Prowler, The (Blu-ray Review)
23 Mar, 2015 By: Mike Clark
VCI
Drama
$24.97 Blu-ray
Not rated.
Stars Van Heflin, Evelyn Keyes.
When this generation’s definitive L.A. crime novelist James Ellroy himself refers to any movie from the early ’50s film as “perv noir,” Movie Mike listens — though in this case, I programmed director Joseph Losey’s uncommonly grown-up exercise in doom (with Hugo Butler fronting for then politically blacklisted Dalton Trumbo as screenwriter) at the AFI Theater in 1976, so the story’s queasy underbelly has never been an obscure factor to me. As a result, it’s curious to hear one or more of the bonus commentators/interviewees on this handsome Blu-ray of the picture’s restoration noting how tough The Prowler was to see for years in a good copy because someone (I don’t remember who) sent us a pristine 35mm print to run in a double bill with The Big Night (also 1951) — that acting showcase for Drew Barrymore’s real-life dad that ended up being Losey’s last U.S. film before taking up permanent exile in England. Over there, his output included that remarkable arthouse trilogy with Harold Pinter of The Servant, Accident and The Go-Between — all of which are available on first-rate Region B Blu-rays (but not via North American or all-Region equivalents, alas).
None in that trio, to be sure, is a likely Ellroy fave, but it’s no surprise that this one is — opening as it does with a prowler POV shot looking at co-lead Evelyn Keyes through her character’s bathroom window, an incident that precipitates a police call that leads to unsettling problems of a different sort extending through the movie’s final scene. One of the responding cops (John Maxwell) is — to employ parlance that easily might be heard in Olive’s new Blu-ray of Albert Zugsmith’s trash heap The Beat Generation — straight from Squaresville; for fun, he collects rocks. The other (Van Heflin) is a certified creep who lives in an apparently single-room flat whose standout chick-magnet decor is the bullet-pierced cardboard target from one of his stints on the firing range. Heflin is one of those guys who spends all his money on clothes and a flashy appearance to offset an inferiority complex that’s been well earned.

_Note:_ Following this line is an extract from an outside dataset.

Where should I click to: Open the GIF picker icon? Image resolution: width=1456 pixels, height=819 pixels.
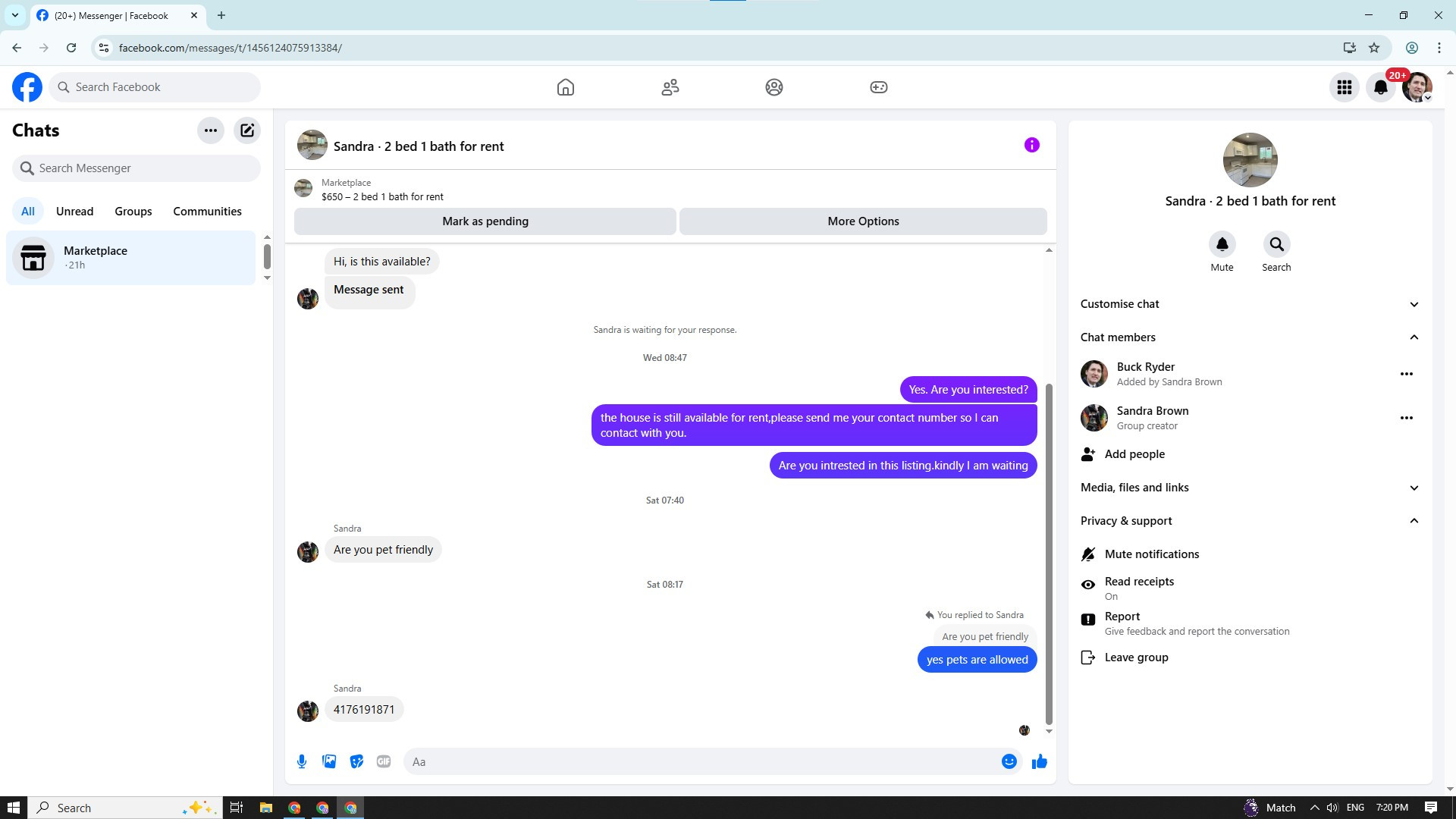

Keyes is trapped in a loveless marriage to a mostly retired moneybags about 150 years her senior, though the guy spends his evenings broadcasting a radio show from a local food market. Lonely and even horny, she’s nonetheless an up-and-up individual, and though there are obvious story parallels to Double Indemnity here, she’s nothing like the schemer Barbara Stanwyck plays in that all-timer. On the contrary, Keyes is obvious prey for Heflin mind-games that commence at once; the Trumbo script eschews the normal expository plot tissue to keep the story moving, and in what seems like just a blink after they meet, Heflin is coming over in flashy street clothes to put on the moves. Meanwhile, the husband’s voice blares from the radio during their at-home trysts, a keen Big Brother touch that utilizes the voice of Trumbo himself. The irony, of course, is that this was a time when HUAC showboaters prevented his name from appearing in the opening credits — the kind of point that noir specialist Eddie Muller is so good at hammering home on a commentary carried over from VCI’s old DVD version.
At this point, there’s a risk of getting into spoiler territory because the ante keeps getting upped with matters getting wilder and wilder. Even so, The Prowler is closer to a low-key character study than the more common melodramatic form of noir; the two leads had just begun freelancing after being sprung from studio contracts and seem to relish being given their acting heads. This is the twitchiest Heflin performance on record (it’s unlike anything else he ever did), though the tics illuminate without detracting or distracting. Keyes, whose character is fairly pitiable, rated this as the favorite performance of her career — a stint for producer Sam Spiegel (billed as S.P. Eagle) and John Huston for their Horizon Pictures, which would give us The African Queen (with Huston directing) later the same year.
The movie’s locale is obviously Los Angeles, but Ellroy notes in a bonus featurette that reactionary LAPD chief and Jack Webb buddy William Parker never would have allowed an official insignia to appear on the police car here (one of the great gags in Paul Thomas Anderson’s recent film of Thomas Pynchon’s Inherent Vice finds private eye Joaquin Phoenix getting beaten up by cops when he approaches the building named for Parker). As a result, L.A. is never specially identified here — which may be why no clips from this movie appear in Thom Andersen’s fabulous 2003 documentary Los Angeles Plays Itself (available on a bang-up Blu-ray from Cinema Guild), when they would otherwise seem to be natural inclusions.
Director Bertrand Tavernier, another Prowler fan, is also featured in the bonus materials here — and notes that a great box set could be made up of the noirs Trumbo had to write under pseudonyms when HUAC was having its way: this one, the classic Gun Crazy and John Garfield’s swan song He Ran All the Way (a big one from my childhood late-show cruisings just as I was beginning junior high). It’s a seductive idea but no doubt a rights quagmire — though I did just read that Ran is on Kino’s docket for a summer release.